* **PASSAGE SHOWN**
start

• After 43 years sold property , any legal heris have rights

Property originaly  belongs to "a" after his dead  his 1st son name was muted in revenue records, since from 1961  to 1972  . in 1972 my father  purchased from 1st son & his two sons jointly mentioning that " for purchase of another land , for family nessestis & etc". after my fathers death my name is muted  in revenue records from 1995 , in 2005 land was "phodi"  and seprat hiss was obtained in my name i constructed compound wall,. in 2013 land was converted to commercial & resdiantal purpose, 1n 2014  i build some residental houses in the land and given for rent.
1) dececsed a 's 2nd sons son  & a's daughters son  asking sepreate share in the property, since they are not parties in the sale deed
2) after 43 years sale &  i am in  possession , 
All these legal heirs have any legal rights in the property ? if so in which act they can claim their rights ?
Asked 2 years ago in Property Law from Bangalore, Karnataka
Religion: Hindu
1) if it was A self acquired property on his demise property would devolve on his legal heirs . 

2) you have not mentioned how property was mutated in A first son name . was consent obtained of his other son and daughter? 

3) grand children would not have any share in self acquired property of A . 

4) if it was ancestral property whatt were they doing for 43 years? 

5) delay in approaching courts has to be explained .

end

* **SET PROBLEM**
Continue the forum post about heirs' claims to land sold 43 years earlier, picking up after its final sentence. The data that follows has no connection to the forum post above.

* **PROVIDED DATA**
start

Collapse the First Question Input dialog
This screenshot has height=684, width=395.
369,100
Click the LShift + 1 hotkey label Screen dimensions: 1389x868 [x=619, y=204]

end

* **RESPONSE TO THIS TASK**
6)claim appears to be barred by imitation 

7) consult a local lawyer 
Ajay Sethi
Advocate, Mumbai
44162 Answers
2561 Consultations

5.0 on 5.0

1. Unless the children of A can prove that the property was ancestral at the time of sale they cannot challenge the sale. If it was A's self acquired property then he was at liberty to sell it to anyone he desired.

2. If the property can be proved to be ancestral then the lapse of 43 years from sale does not preclude them from filing a suit to recover their share in the property subject to it being filed within 12 years from the date of knowledge of sale.
Ashish Davessar
Advocate, Jaipur
22958 Answers
631 Consultations

5.0 on 5.0

The 2nd son's son and a's daughter's son are just creating false claim. Absolutely no worries. 
As per your statement, the revenue records are bearing your father's name from 1972 and your name from 1995. 
you are in possession of the property. 
As per law, any transaction done 30 years before are deemed to be valid. in your case, your father is the owner as per sale deed, revenue records and has been the owner since 1972 and thereafter you are the owner of the property. 
Moreover in your case, legally, the 2nd son of A and A's Daughter   should have contested the title between 1961 to 1965(3year limitation) or if they were minor till 1972, they should filed a case within 3 years of they becoming major. 
in your case, it is A's 2nd son's son and A's daughter's son who are now filing a suit. the suit will fail on account of the following points :

a) Law of limitation. 
b) What the father(2nd son)/Mother(a's daughter) failed to do, their children cannot do (filing of suit against first son and your father way back in 1972 or 3 years after they(2nd son and A's daughter) became major. 
c) You are the owner  by virtue of a sale deed and all records are mutated in your name. You are in possession of the property for 43 years. even assuming you have no title, since you are in possession of the property for 43 years, as per law, you are in adverse possession. 
Hence you can be rest assured of your title and ownership.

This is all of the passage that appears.